On a separate note I don't suppose you now how I can rid of the minimised boxes after I've opened a file attachment do you??


----------



## bomb #21 (Jul 1, 2005)

"minimised boxes" -- sorry, completely lost now.

Do you mean you want to remove the file you attached to your previous post? Or (if FireFox) clear it from the Downloads dialog box? Or the actual temp directory?
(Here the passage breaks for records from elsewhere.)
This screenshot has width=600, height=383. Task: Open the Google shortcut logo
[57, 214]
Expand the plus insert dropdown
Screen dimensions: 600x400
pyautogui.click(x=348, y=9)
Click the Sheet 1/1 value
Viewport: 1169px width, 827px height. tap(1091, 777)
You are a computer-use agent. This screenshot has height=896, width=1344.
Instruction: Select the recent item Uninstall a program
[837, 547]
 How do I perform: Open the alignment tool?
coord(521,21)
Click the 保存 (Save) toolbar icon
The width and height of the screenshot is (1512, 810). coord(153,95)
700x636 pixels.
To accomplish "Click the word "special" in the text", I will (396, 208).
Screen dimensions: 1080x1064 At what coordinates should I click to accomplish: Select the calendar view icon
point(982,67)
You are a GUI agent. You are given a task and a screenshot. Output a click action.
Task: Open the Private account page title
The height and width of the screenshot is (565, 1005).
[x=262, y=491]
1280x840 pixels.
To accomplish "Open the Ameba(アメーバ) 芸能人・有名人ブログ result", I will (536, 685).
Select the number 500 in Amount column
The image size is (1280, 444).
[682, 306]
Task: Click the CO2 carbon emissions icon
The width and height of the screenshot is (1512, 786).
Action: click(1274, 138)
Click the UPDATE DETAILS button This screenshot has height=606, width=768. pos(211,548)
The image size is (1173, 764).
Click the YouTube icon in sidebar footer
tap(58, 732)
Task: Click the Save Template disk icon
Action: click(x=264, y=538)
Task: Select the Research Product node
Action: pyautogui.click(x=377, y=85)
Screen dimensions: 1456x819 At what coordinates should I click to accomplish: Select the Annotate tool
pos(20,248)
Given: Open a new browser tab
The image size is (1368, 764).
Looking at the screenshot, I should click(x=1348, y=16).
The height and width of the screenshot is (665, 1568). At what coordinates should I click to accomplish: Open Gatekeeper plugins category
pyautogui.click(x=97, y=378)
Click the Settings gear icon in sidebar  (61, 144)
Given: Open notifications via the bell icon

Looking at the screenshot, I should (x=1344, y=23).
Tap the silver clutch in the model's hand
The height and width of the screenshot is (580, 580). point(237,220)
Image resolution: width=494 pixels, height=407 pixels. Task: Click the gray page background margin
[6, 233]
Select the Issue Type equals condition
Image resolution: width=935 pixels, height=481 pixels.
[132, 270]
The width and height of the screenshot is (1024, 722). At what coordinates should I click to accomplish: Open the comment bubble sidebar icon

Or ...?


----------



## monkey83 (Feb 25, 2010)

sorry I'm not very good at explaining myself am I !?

See attached, these little boxes appeared when I was downloading / uploading files to and from the web and I can't get rid of them.

They appear when I'm looking at a web page just above the start bar icons, I can't right click on them and the drop down doesn't give me the option to close only to open the file, which I've already done and saved them onto my laptop.

Any ideas...?


----------



## bomb #21 (Jul 1, 2005)

"See attached" -- did you mean to attach a screenshot?


----------



## monkey83 (Feb 25, 2010)

it should have attached one yes...hang on...


----------



## monkey83 (Feb 25, 2010)

i can't upload it - argh!!!!!


----------



## monkey83 (Feb 25, 2010)

don't worry about it, I appreciate your help anyway x


----------